2019, 2020 budgets to boost’ economy
FINANCE Secretary Carlos Dominguez III said Thursday the swift approval of the 2020 General Appropriations Act (GAA) and the extended validity of certain portions of last year’s national budget law until yearend will provide the government a “doublebarreled boost” to sustain the economy’s high growth trajectory this year.
Dominguez said public optimism is high on the Philippines’ growth prospects at the start of the year, notwithstanding the fresh challenges brought about by the eruption of Taal Volcano and the global spread of the novel coronavirus (nCoV).
The government’s bold catch-up spending plan in the second half of 2019, which was designed to deliver more infrastructure projects and social services and at a faster pace, helped the economy recover from its weak performance in the
first semester, Dominguez said.
The delay in the congressional approval of the 2019 national budget and the ban on new infrastructure during the election period that year resulted in the economy’s anemic growth in the first half of 2019.

* * *

TRY IT:
Reproduce the stretch of the article on the 2019 and 2020 budgets from "The delay in" through "half of 2019.".

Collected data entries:
* * *

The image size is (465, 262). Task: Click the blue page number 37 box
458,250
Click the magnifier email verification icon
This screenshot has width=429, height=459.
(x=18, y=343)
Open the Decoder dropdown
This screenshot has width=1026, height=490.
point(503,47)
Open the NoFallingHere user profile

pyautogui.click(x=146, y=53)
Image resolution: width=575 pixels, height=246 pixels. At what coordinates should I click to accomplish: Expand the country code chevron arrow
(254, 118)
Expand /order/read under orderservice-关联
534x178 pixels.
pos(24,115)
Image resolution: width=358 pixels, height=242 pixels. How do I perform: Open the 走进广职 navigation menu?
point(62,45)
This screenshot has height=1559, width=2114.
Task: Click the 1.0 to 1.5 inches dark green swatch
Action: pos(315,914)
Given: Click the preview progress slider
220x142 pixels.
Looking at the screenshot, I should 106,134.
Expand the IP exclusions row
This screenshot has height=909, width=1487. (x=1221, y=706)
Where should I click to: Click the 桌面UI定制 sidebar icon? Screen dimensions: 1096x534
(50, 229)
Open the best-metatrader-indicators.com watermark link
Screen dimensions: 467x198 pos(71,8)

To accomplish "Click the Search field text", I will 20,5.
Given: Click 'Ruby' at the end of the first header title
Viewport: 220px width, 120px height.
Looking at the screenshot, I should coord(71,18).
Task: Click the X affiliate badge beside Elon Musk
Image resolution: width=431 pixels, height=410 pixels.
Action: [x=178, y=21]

* * *

RESPONSE TO THE EXERCISE:
The delay in the congressional approval of the 2019 national budget and the ban on new infrastructure during the election period that year resulted in the economy’s anemic growth in the first half of 2019.